**Entries provided:**
☆ ☆ ☆ ☆

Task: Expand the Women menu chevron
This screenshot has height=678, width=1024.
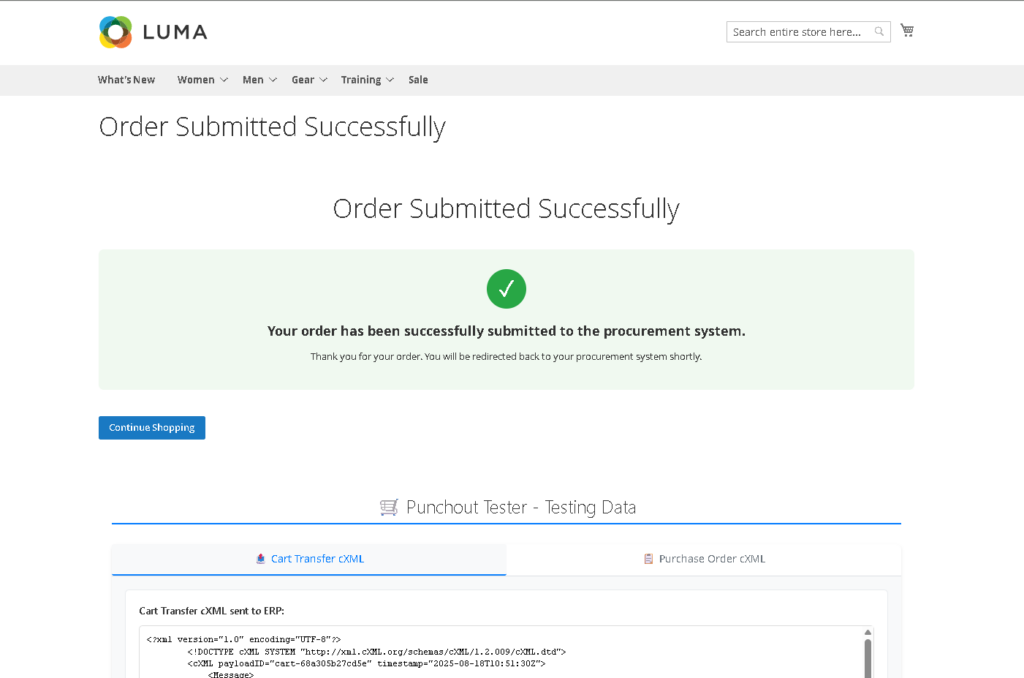Action: (x=224, y=80)
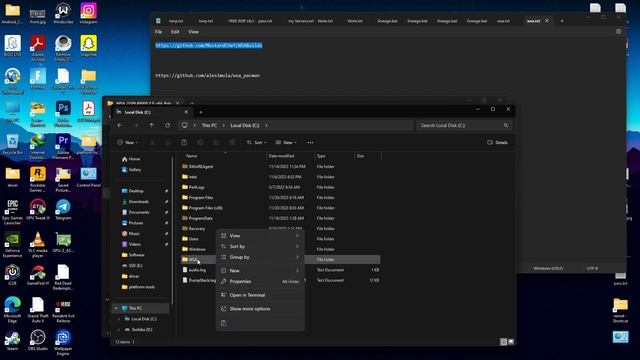Collapse the This PC tree node
This screenshot has height=360, width=640.
[x=116, y=308]
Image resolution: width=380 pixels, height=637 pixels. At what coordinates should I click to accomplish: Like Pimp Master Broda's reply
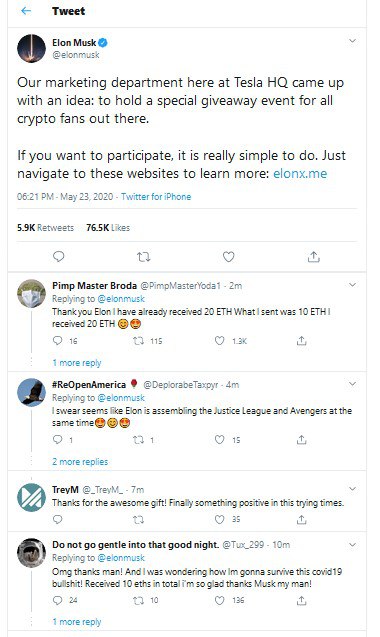click(219, 340)
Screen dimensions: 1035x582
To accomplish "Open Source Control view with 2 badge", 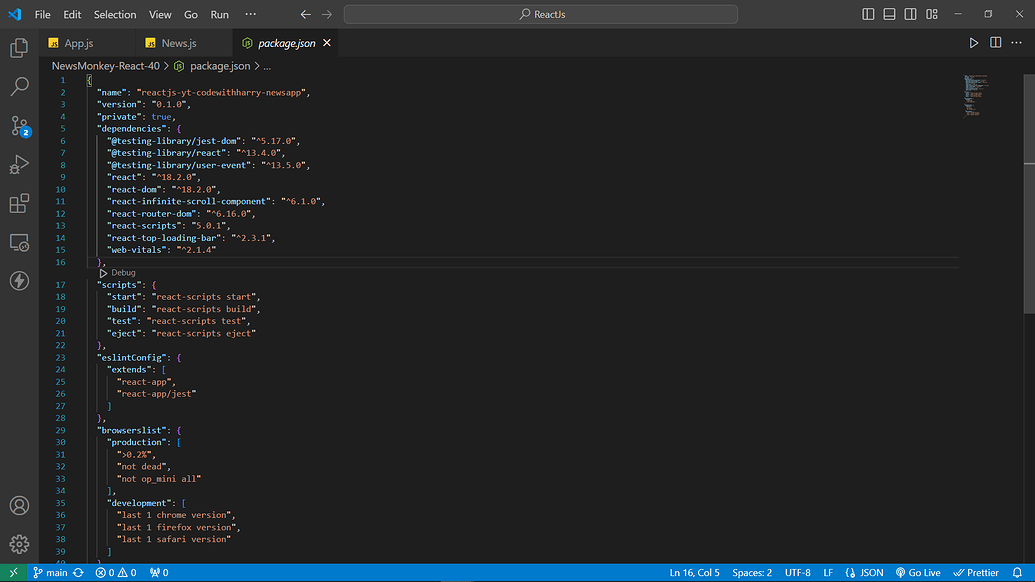I will click(19, 126).
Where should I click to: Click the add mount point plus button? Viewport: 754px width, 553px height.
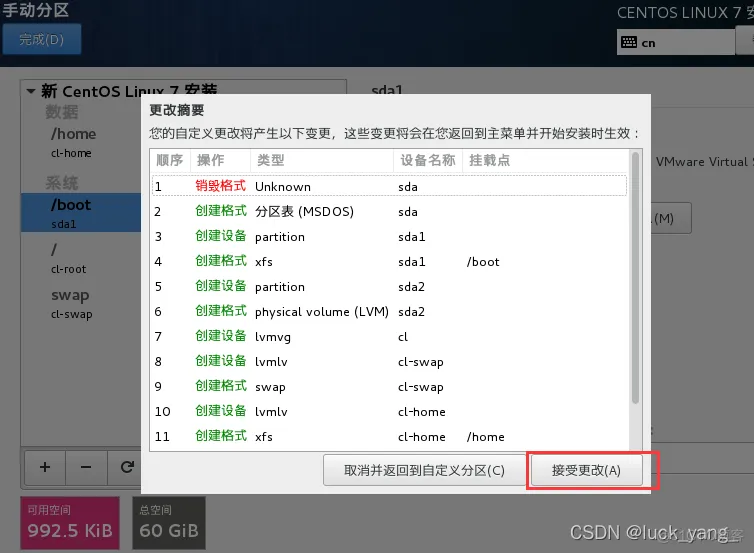[45, 466]
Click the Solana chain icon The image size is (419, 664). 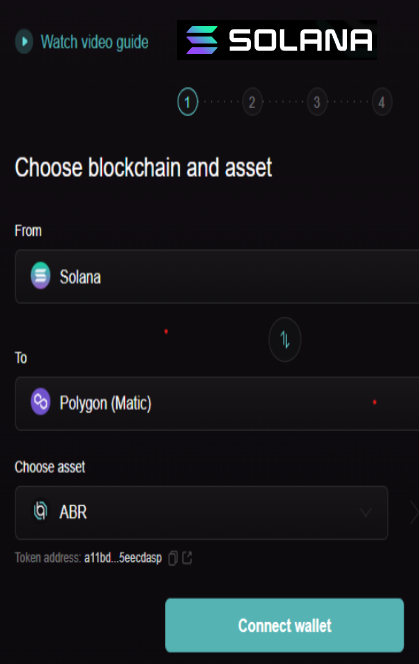(41, 276)
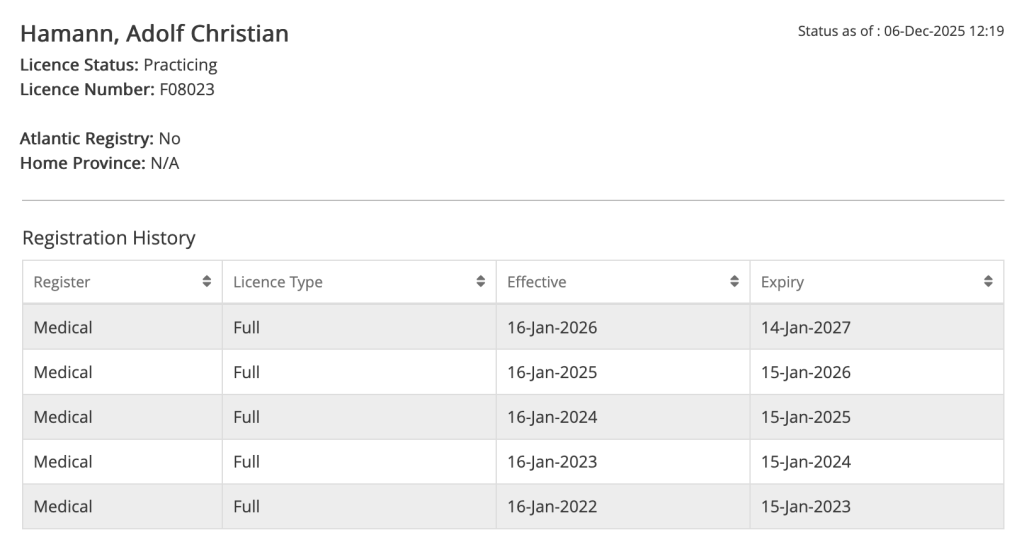Click the 14-Jan-2027 expiry date cell
The width and height of the screenshot is (1024, 547).
(x=806, y=327)
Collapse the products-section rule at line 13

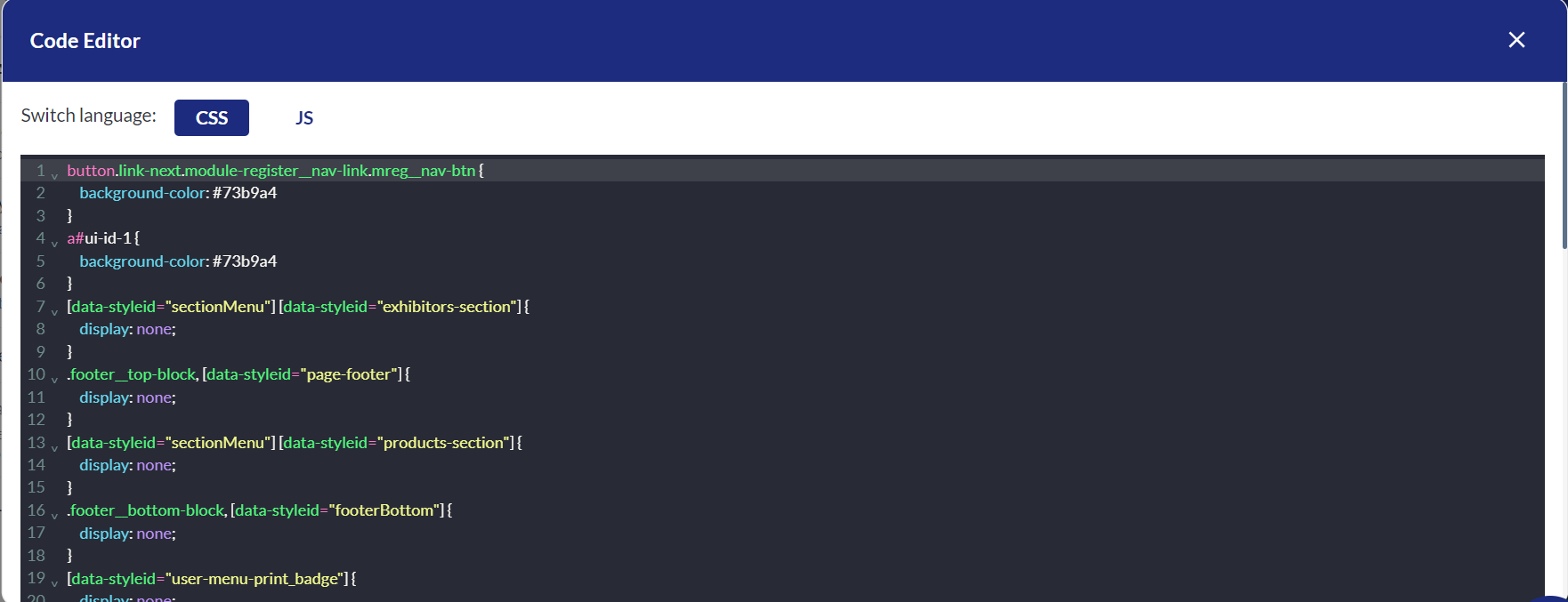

☆ ☆ ☆ ☆

**Prompt:**
Leave out the pictures and repeat exactly the lines from the start of the material through the line that contains "Screen dimensions: 1035x582", both included.

**Written solution:**
Task: Expand the Women menu chevron
This screenshot has height=678, width=1024.
Action: (x=224, y=80)
Collapse the This PC tree node
This screenshot has height=360, width=640.
[x=116, y=308]
Image resolution: width=380 pixels, height=637 pixels. At what coordinates should I click to accomplish: Like Pimp Master Broda's reply
click(219, 340)
Screen dimensions: 1035x582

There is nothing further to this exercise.